DATA PROVIDED section start
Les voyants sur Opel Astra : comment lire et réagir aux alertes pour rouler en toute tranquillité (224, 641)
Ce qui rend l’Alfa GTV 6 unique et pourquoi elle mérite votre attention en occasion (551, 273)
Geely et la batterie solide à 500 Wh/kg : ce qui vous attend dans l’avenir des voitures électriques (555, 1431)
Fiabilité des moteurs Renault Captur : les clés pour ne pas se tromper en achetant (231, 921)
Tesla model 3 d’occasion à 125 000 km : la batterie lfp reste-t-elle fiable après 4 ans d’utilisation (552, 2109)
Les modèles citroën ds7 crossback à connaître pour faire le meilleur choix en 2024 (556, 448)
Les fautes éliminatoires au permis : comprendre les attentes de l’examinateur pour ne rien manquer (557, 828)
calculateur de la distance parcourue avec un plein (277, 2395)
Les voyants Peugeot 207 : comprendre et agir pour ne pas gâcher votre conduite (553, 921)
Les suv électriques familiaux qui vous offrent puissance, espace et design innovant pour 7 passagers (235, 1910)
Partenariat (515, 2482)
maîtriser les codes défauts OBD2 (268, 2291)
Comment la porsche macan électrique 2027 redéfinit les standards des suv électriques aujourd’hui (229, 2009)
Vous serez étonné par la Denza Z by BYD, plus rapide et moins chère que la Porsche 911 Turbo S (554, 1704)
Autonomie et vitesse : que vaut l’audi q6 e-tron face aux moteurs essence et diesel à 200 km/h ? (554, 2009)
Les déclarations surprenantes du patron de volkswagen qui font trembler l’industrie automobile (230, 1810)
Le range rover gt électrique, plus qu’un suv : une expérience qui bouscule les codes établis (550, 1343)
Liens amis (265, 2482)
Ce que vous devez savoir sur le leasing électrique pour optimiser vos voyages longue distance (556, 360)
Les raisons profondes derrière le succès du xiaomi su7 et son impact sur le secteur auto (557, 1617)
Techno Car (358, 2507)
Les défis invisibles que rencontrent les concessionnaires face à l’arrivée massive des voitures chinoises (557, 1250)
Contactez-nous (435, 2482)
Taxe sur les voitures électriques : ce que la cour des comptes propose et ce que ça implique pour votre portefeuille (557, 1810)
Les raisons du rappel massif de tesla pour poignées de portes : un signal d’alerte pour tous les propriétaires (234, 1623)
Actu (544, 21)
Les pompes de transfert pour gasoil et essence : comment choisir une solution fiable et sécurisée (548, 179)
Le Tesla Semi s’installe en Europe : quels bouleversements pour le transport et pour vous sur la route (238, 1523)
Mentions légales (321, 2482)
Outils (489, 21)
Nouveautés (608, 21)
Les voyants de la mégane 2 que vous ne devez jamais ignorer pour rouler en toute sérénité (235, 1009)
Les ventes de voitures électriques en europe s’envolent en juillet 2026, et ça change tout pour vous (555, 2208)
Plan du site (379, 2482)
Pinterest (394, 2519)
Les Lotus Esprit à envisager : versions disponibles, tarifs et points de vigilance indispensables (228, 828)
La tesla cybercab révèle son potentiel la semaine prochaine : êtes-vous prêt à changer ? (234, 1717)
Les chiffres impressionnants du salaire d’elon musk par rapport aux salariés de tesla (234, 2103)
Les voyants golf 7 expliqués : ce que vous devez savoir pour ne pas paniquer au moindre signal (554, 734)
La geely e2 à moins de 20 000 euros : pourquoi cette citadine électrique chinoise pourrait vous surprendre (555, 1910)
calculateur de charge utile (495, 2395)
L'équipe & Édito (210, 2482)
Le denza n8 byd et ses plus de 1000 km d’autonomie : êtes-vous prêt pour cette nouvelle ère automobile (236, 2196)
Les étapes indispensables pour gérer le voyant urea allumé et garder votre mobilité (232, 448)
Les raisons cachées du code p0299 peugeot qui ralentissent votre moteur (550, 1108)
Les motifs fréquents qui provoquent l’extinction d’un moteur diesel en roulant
DATA PROVIDED section end
(TASK PROMPT):
Copy each line of the data exactly, leaving nothing out.

(YOUR SOLUTION):
Les voyants sur Opel Astra : comment lire et réagir aux alertes pour rouler en toute tranquillité (224, 641)
Ce qui rend l’Alfa GTV 6 unique et pourquoi elle mérite votre attention en occasion (551, 273)
Geely et la batterie solide à 500 Wh/kg : ce qui vous attend dans l’avenir des voitures électriques (555, 1431)
Fiabilité des moteurs Renault Captur : les clés pour ne pas se tromper en achetant (231, 921)
Tesla model 3 d’occasion à 125 000 km : la batterie lfp reste-t-elle fiable après 4 ans d’utilisation (552, 2109)
Les modèles citroën ds7 crossback à connaître pour faire le meilleur choix en 2024 (556, 448)
Les fautes éliminatoires au permis : comprendre les attentes de l’examinateur pour ne rien manquer (557, 828)
calculateur de la distance parcourue avec un plein (277, 2395)
Les voyants Peugeot 207 : comprendre et agir pour ne pas gâcher votre conduite (553, 921)
Les suv électriques familiaux qui vous offrent puissance, espace et design innovant pour 7 passagers (235, 1910)
Partenariat (515, 2482)
maîtriser les codes défauts OBD2 (268, 2291)
Comment la porsche macan électrique 2027 redéfinit les standards des suv électriques aujourd’hui (229, 2009)
Vous serez étonné par la Denza Z by BYD, plus rapide et moins chère que la Porsche 911 Turbo S (554, 1704)
Autonomie et vitesse : que vaut l’audi q6 e-tron face aux moteurs essence et diesel à 200 km/h ? (554, 2009)
Les déclarations surprenantes du patron de volkswagen qui font trembler l’industrie automobile (230, 1810)
Le range rover gt électrique, plus qu’un suv : une expérience qui bouscule les codes établis (550, 1343)
Liens amis (265, 2482)
Ce que vous devez savoir sur le leasing électrique pour optimiser vos voyages longue distance (556, 360)
Les raisons profondes derrière le succès du xiaomi su7 et son impact sur le secteur auto (557, 1617)
Techno Car (358, 2507)
Les défis invisibles que rencontrent les concessionnaires face à l’arrivée massive des voitures chinoises (557, 1250)
Contactez-nous (435, 2482)
Taxe sur les voitures électriques : ce que la cour des comptes propose et ce que ça implique pour votre portefeuille (557, 1810)
Les raisons du rappel massif de tesla pour poignées de portes : un signal d’alerte pour tous les propriétaires (234, 1623)
Actu (544, 21)
Les pompes de transfert pour gasoil et essence : comment choisir une solution fiable et sécurisée (548, 179)
Le Tesla Semi s’installe en Europe : quels bouleversements pour le transport et pour vous sur la route (238, 1523)
Mentions légales (321, 2482)
Outils (489, 21)
Nouveautés (608, 21)
Les voyants de la mégane 2 que vous ne devez jamais ignorer pour rouler en toute sérénité (235, 1009)
Les ventes de voitures électriques en europe s’envolent en juillet 2026, et ça change tout pour vous (555, 2208)
Plan du site (379, 2482)
Pinterest (394, 2519)
Les Lotus Esprit à envisager : versions disponibles, tarifs et points de vigilance indispensables (228, 828)
La tesla cybercab révèle son potentiel la semaine prochaine : êtes-vous prêt à changer ? (234, 1717)
Les chiffres impressionnants du salaire d’elon musk par rapport aux salariés de tesla (234, 2103)
Les voyants golf 7 expliqués : ce que vous devez savoir pour ne pas paniquer au moindre signal (554, 734)
La geely e2 à moins de 20 000 euros : pourquoi cette citadine électrique chinoise pourrait vous surprendre (555, 1910)
calculateur de charge utile (495, 2395)
L'équipe & Édito (210, 2482)
Le denza n8 byd et ses plus de 1000 km d’autonomie : êtes-vous prêt pour cette nouvelle ère automobile (236, 2196)
Les étapes indispensables pour gérer le voyant urea allumé et garder votre mobilité (232, 448)
Les raisons cachées du code p0299 peugeot qui ralentissent votre moteur (550, 1108)
Les motifs fréquents qui provoquent l’extinction d’un moteur diesel en roulant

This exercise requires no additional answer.